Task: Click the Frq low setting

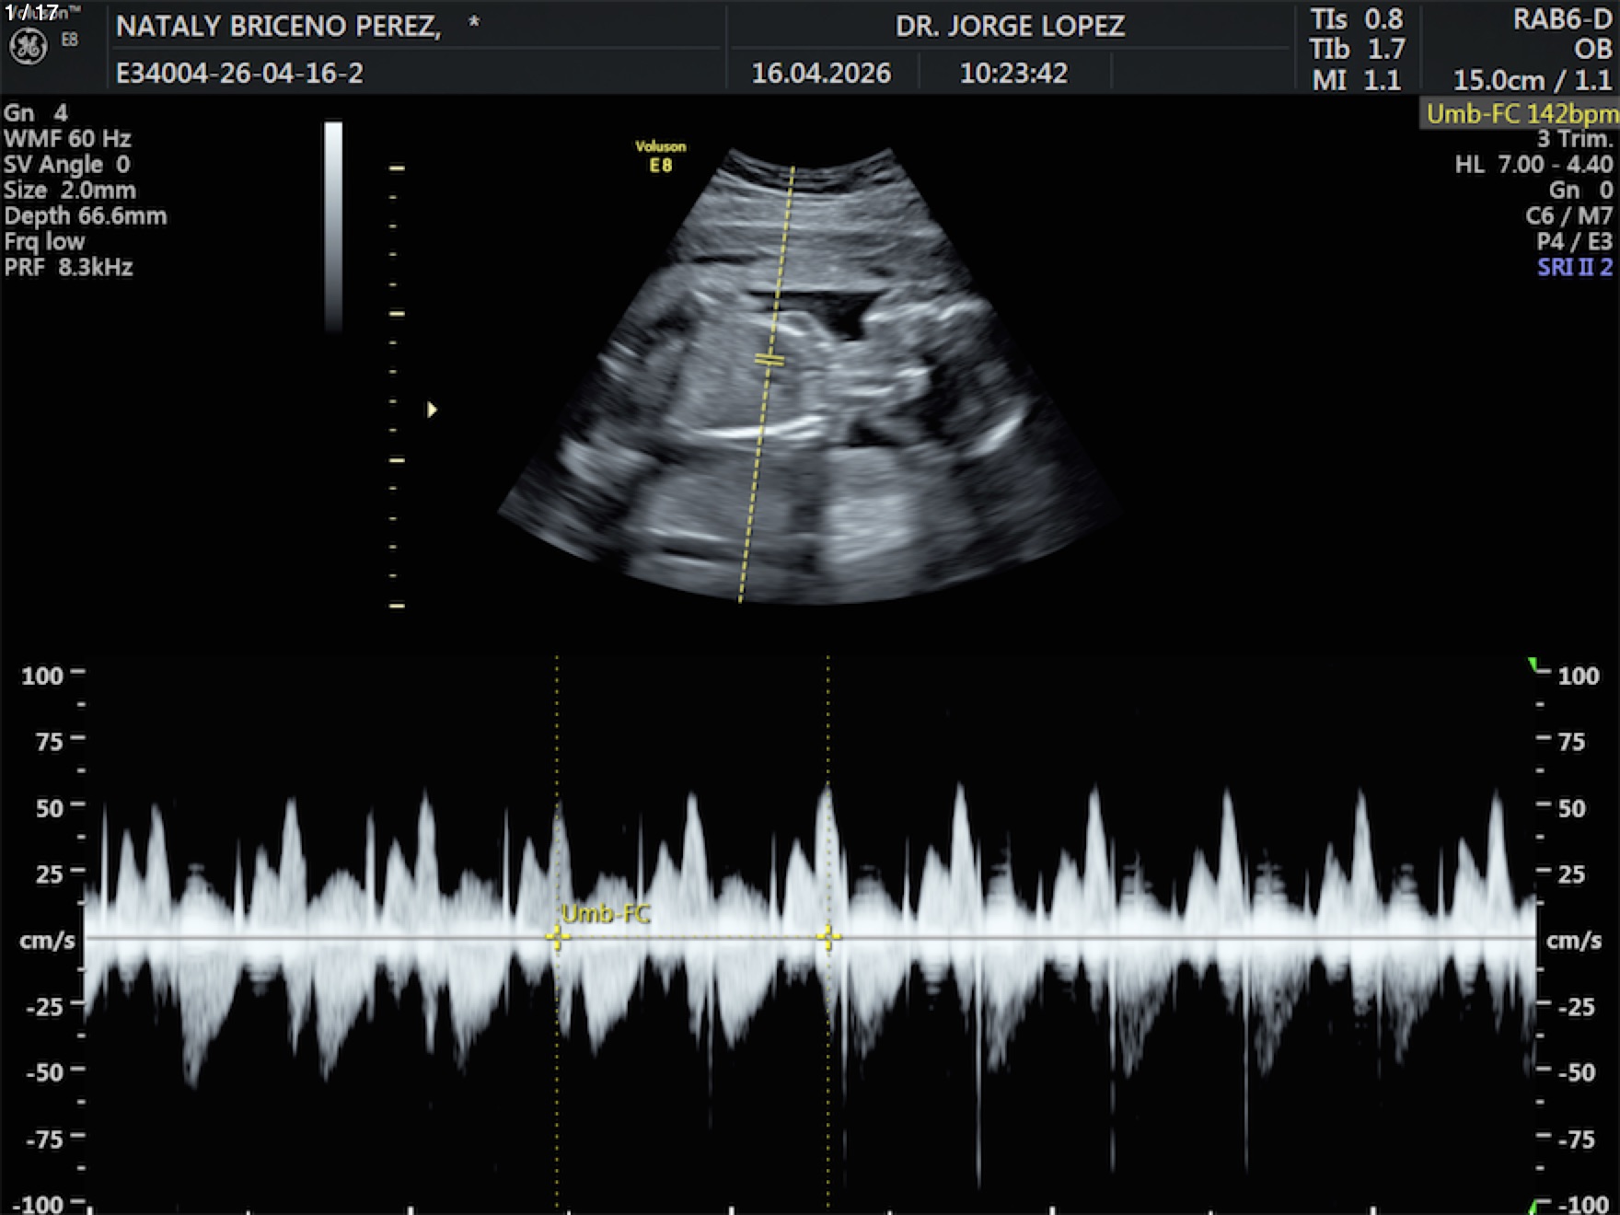Action: click(x=44, y=242)
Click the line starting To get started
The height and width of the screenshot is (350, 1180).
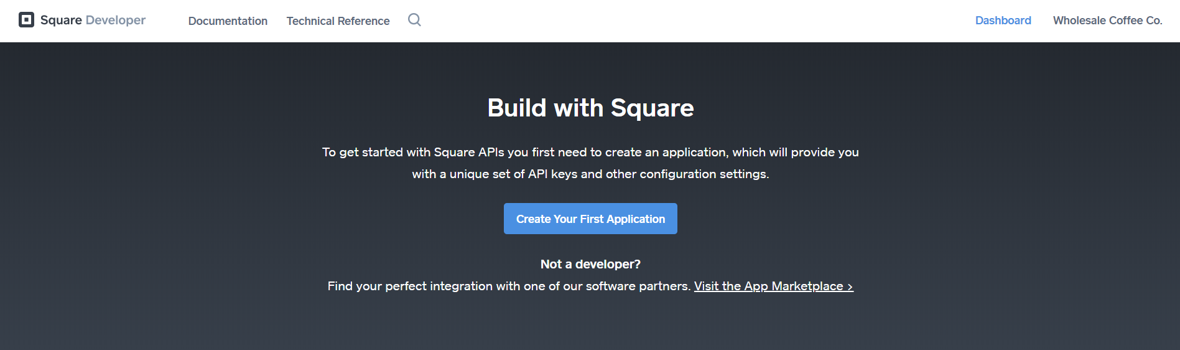590,152
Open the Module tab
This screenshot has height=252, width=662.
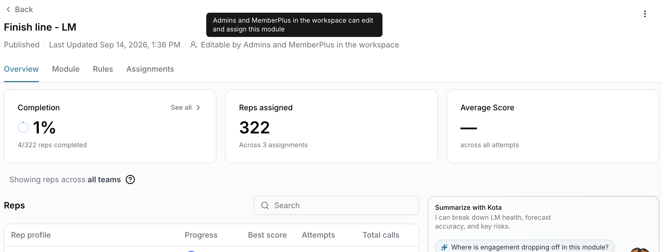click(x=66, y=69)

^^^^^^^^

STATED EXERCISE = Reproduce all of the lines above word for word, leaving out the pictures.

SOLVED EXERCISE =
Task: Click the Frq low setting

Action: click(x=44, y=242)
Click the line starting To get started
The height and width of the screenshot is (350, 1180).
590,152
Open the Module tab
This screenshot has height=252, width=662.
click(x=66, y=69)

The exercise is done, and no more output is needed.